A Brazilian scientist who pushed back against chemical fertilizers and researched biologically based approaches to more robust food production has been honored with this year’s World Food Prize, the organization announced on Tuesday.
Microbiologist Mariangela Hungria’s research helped her country become an agricultural powerhouse, an accomplishment that has won her US$500,000 from the Iowa-based World Food Prize Foundation.
Hungria has been researching biological seed and soil treatments for 40 years and has worked with Brazilian farmers to implement her findings.
Photo: AP
“I still cannot believe it. Everybody said, my whole life: ‘It’s improbable, you are going the wrong way, just go to things like chemicals’ and so on. And then, I received the most important prize in the world of agriculture,” Hungria said in an interview. “Sometimes I still think I’ll wake up and see that it’s not true.”
Norman Borlaug, who received the Nobel Peace Prize in 1970 for his work to dramatically increase crop yields and reduce the threat of starvation in many countries, founded the World Food Prize. Since the first prize was handed out in 1987, 55 people have been honored.

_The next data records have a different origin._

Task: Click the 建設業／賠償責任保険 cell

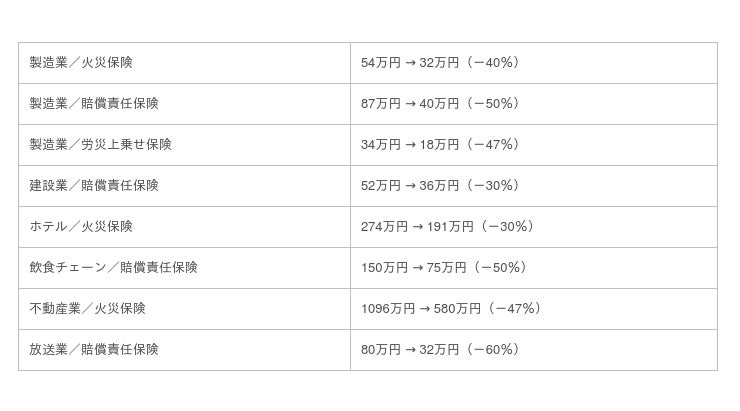Action: coord(185,186)
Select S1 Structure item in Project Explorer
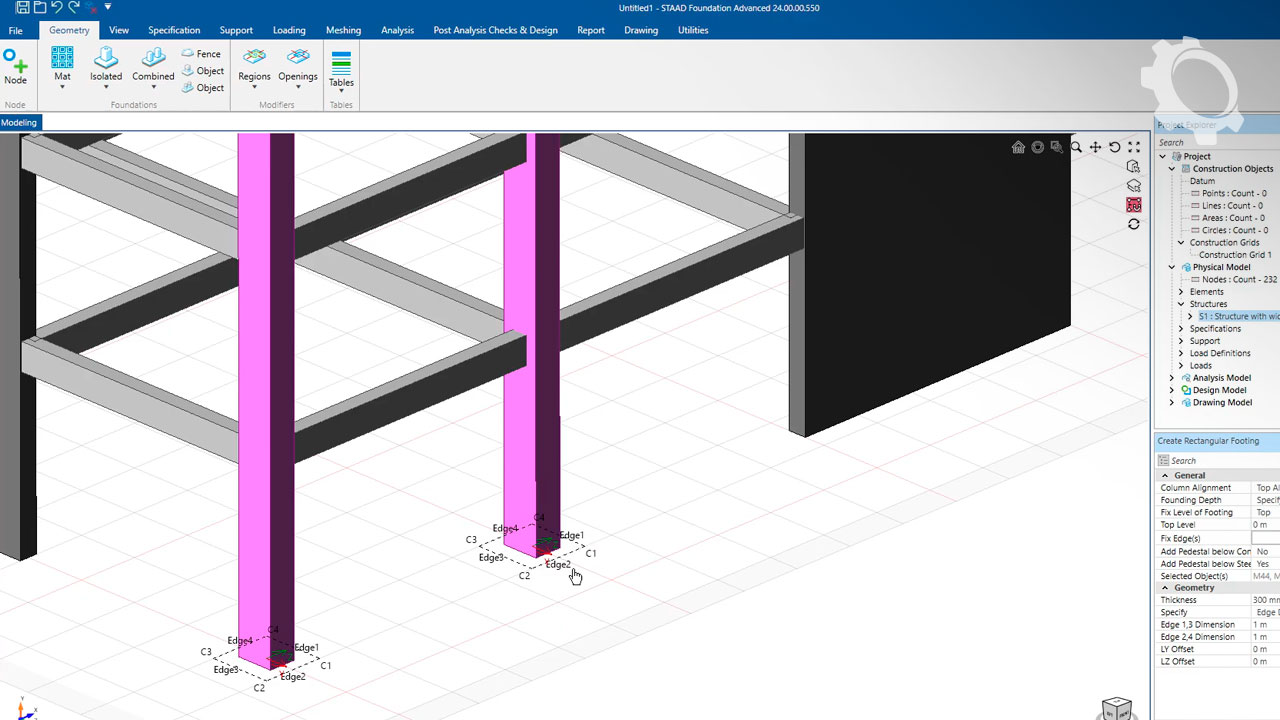Image resolution: width=1280 pixels, height=720 pixels. point(1238,316)

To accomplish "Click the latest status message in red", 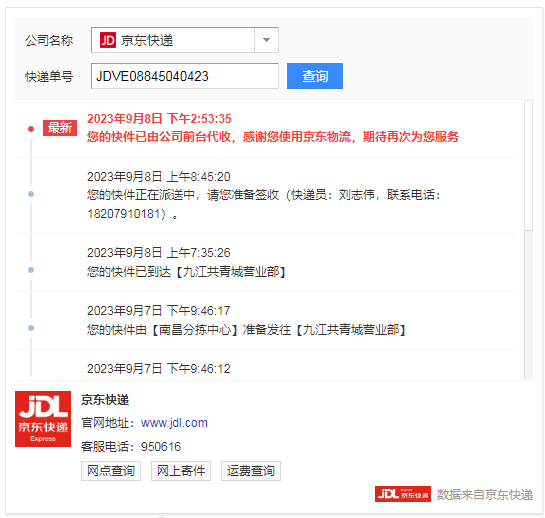I will tap(272, 137).
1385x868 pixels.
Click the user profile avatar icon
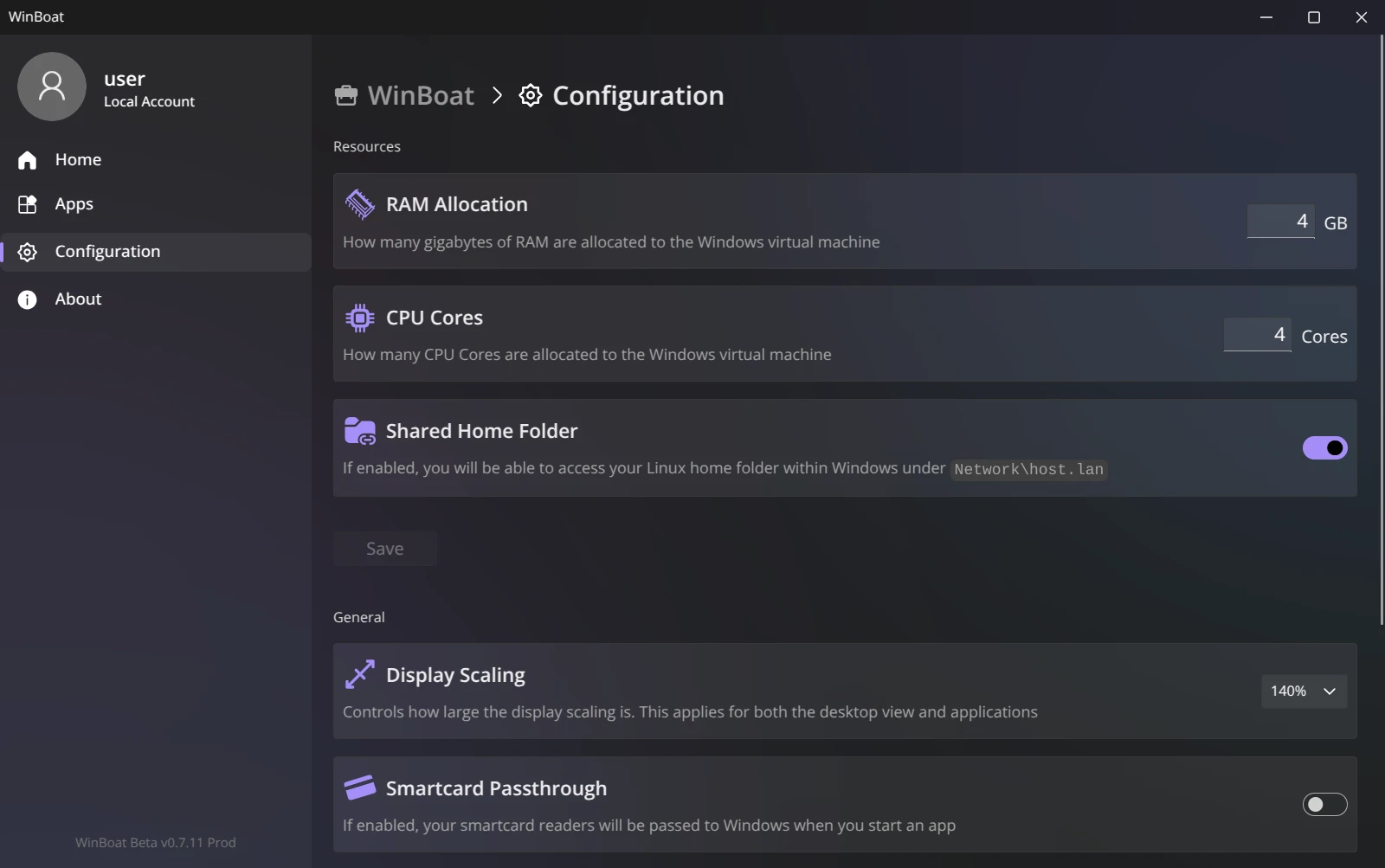click(52, 87)
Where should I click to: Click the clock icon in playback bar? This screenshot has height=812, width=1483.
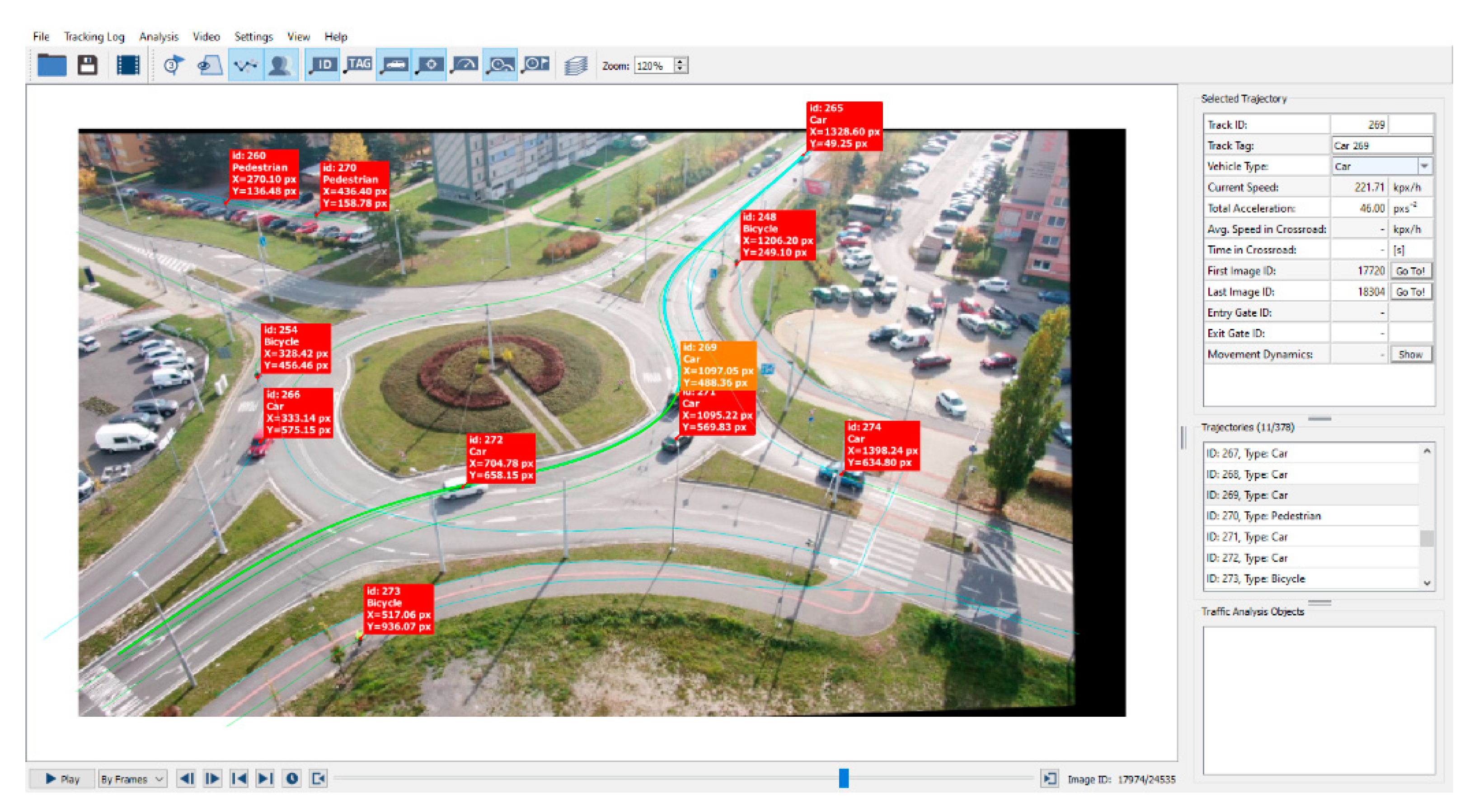click(292, 779)
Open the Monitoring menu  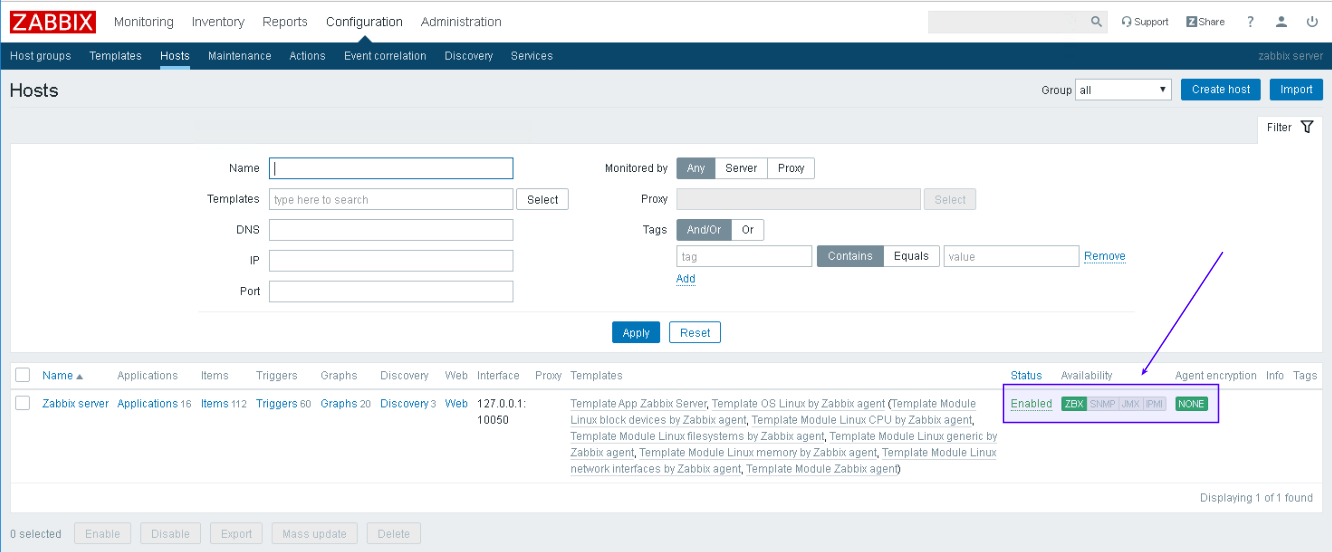click(143, 22)
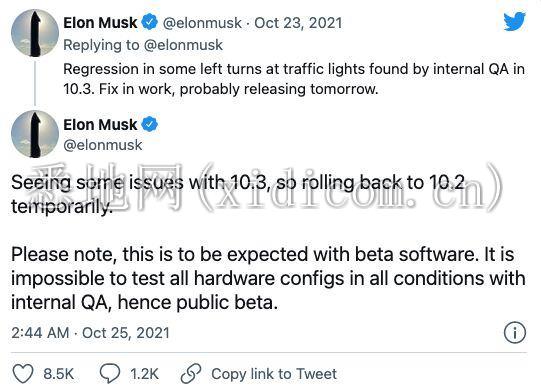Click the 1.2K replies count
541x388 pixels.
pyautogui.click(x=144, y=374)
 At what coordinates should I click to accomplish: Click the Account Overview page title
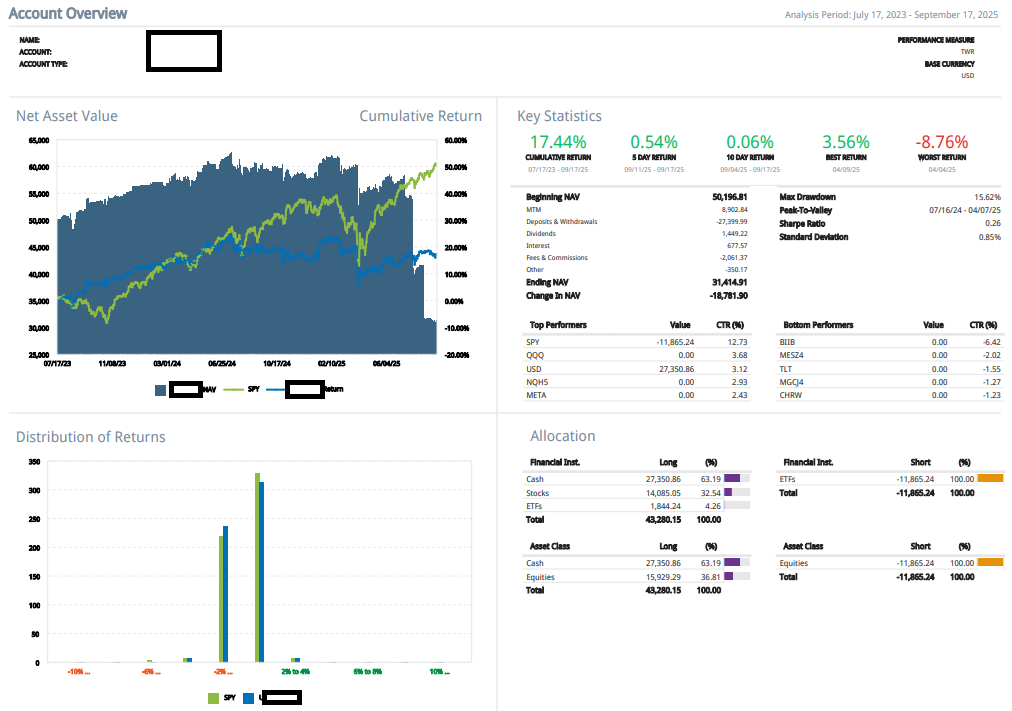point(68,13)
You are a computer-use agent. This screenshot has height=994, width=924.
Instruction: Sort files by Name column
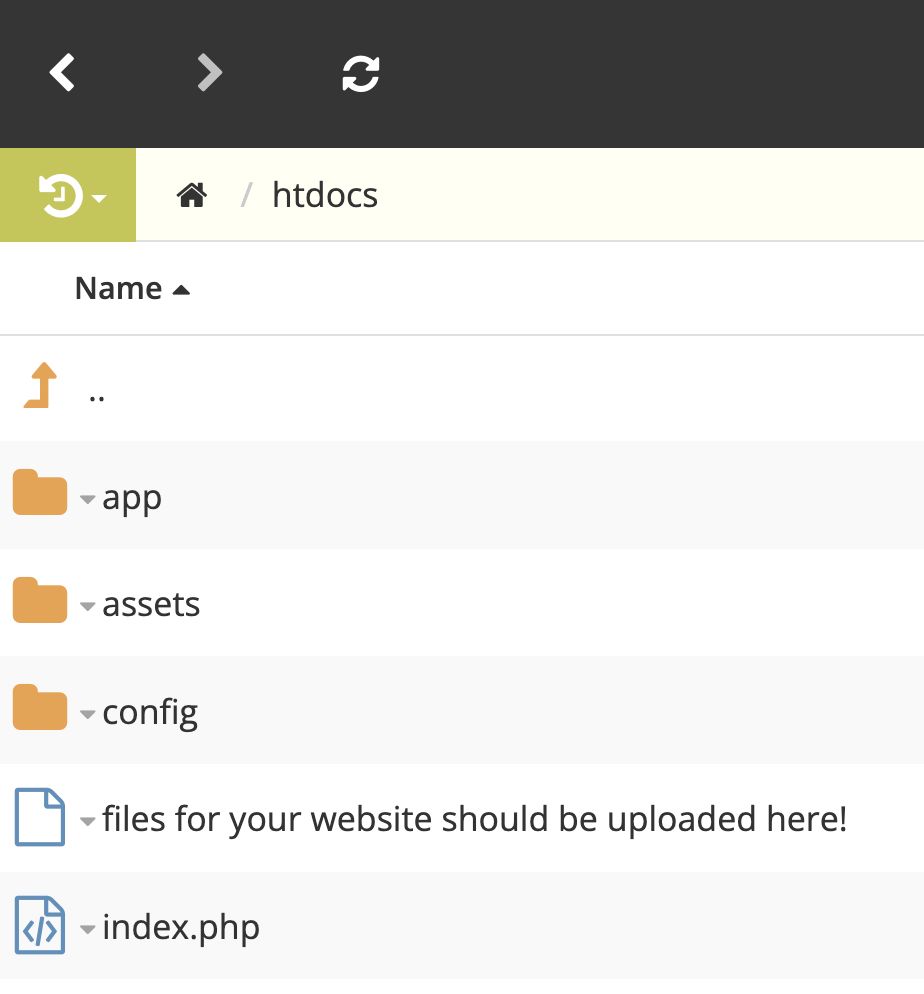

Hungria said she grew up wanting to alleviate hunger. Early in her career, she decided to focus on a process called biological nitrogen fixation, in which soil bacteria could be used to promote plant growth.
At that time, farmers in Brazil and around the world were reluctant to reduce their use of nitrogen fertilizers, which dramatically increase crop production, but pollute waterways.
Hungria studied how bacteria can interact with plant roots to naturally produce nitrogen. She demonstrated her work on test plots and began working directly with farmers to convince them that they would not have to sacrifice high crop yields if they switched to a biological process.
The work is credited for increasing yields of several crops, including wheat, corn and beans, but it has been especially affective on soybeans. Brazil has since become the world’s largest soybean producer, surpassing the US and Argentina.
Although Hungria’s research could be applied on farms in other countries, soybean production in the US is different than it is in Brazil; American farmers typically rotate crops on their land between growing corn and soybeans. Enough nitrate fertilizer applied to corn still remains in the soil when soybeans are planted that little or no fertilizer needs to be applied, Hungria said.
Brazilian agricultural companies have faced fierce criticism for clearing forested land to create farmland, largely to grow soybeans.
Much of that criticism is justified, Hungria said, but she added that her biological approach builds up the soil and makes further encroachment into forested areas less necessary.
“If you manage the crop well, the crop will enrich the soil with nitrogen. Soil health improves if you do the right things,” she said.